'Super Mario Run' Is Bad, 'Inside' Is The Runner 2016 Needs

Inside is the most 2016 game of 2016.
Inside is the most 2016 game of 2016. Playdead

It’s been a rough year. Outside of political catastrophes there is the undeniable fact that an overwhelming amount of amazing, talented individuals shuffled off the mortal coil in 2016. Couple that with plenty of anecdotal evidence ( I, personally, am having a real motherfucker of a December) and 2016 is a year in need of bright spots. One such spot, Super Mario Run , is underwhelming. Safe, costly and predictable, Super Mario Run is half the good things we wanted and a lot of the bad we didn’t (friend codes anyone?). It’s cool to see Mario on an iPhone in a game that is sort of fun, but frankly the sunshine and pop colors aren’t a vibe that scream “2016.”

Enter Inside.

Inside , from Playdead, isn’t technically a pure runner although many of its mechanics are runner-esque. You go back and forth through dismal but gorgeous levels solving puzzles in a quest to take a small, faceless boy to … something. I won’t spoil the ending, which you will definitely be googling to get some context, but Inside delivers on so many of the themes many of us felt bubbling to the surface during our woeful 2016.
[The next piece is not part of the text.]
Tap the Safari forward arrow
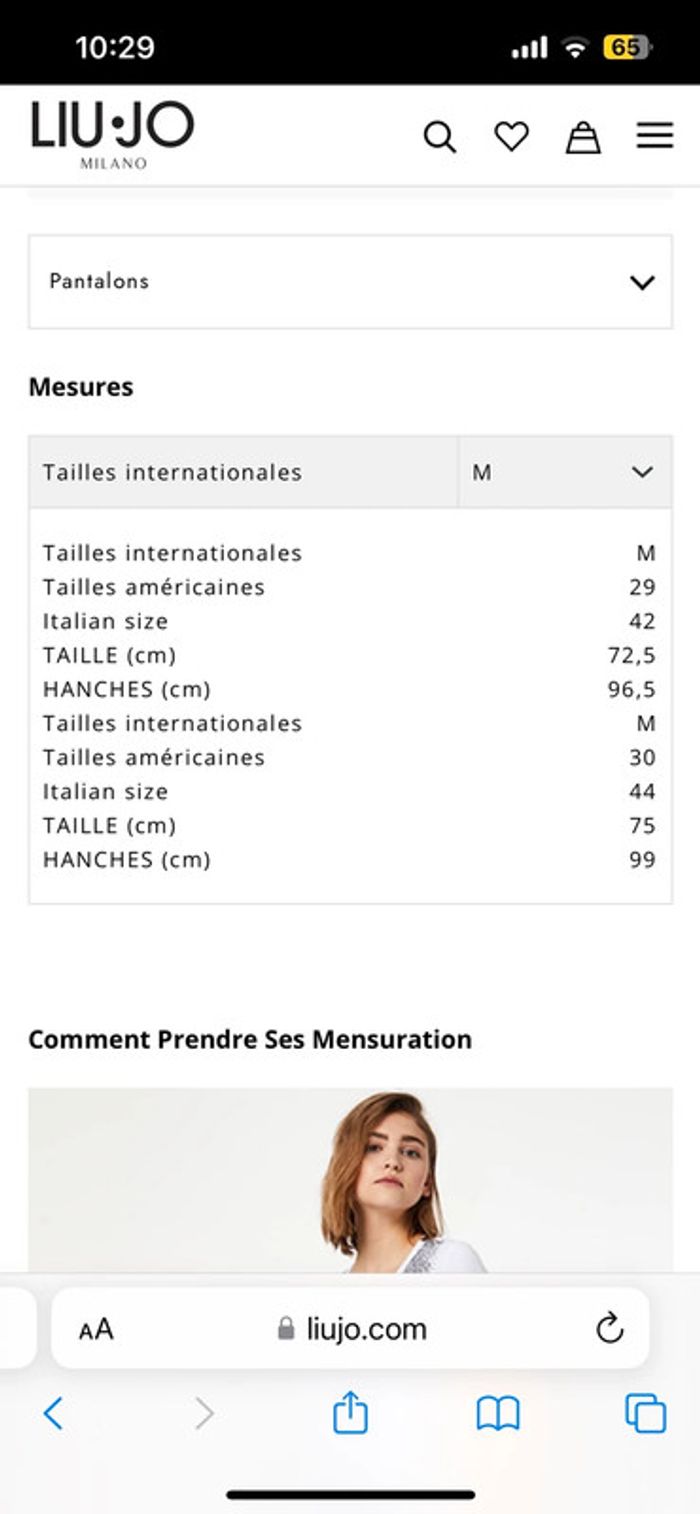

Despair? Oh, Inside has that in spades. The very first puzzle you encounter has you sucking tiny baby chicks into an industrial machine. Spoiler: they come out OK. But it’s a harrowing moment when you realize the solution is to put these innocent cuddly things in harm’s way. There are also the stark and graphic death animations when the boy is caught by faceless guards who pummel and strangle him to death, or the vicious dogs who tear him apart. It’s a dark and unsettling experience.

Dystopia? You bet. Inside ’s world exists in a sci-fi industrial slaughterhouse full of mindless zombies. Not undead, but humans who just stand with shoulders slumped and bump into things until you put on a mind control cap and get them to move a heavy box or toss you across a chasm. A mostly greyscale palette casts the world in a dire shade of blech. It’s not a happy mushroom world with flowers and princesses. It’s a gritty, shitty place and you desperately want to be free of it.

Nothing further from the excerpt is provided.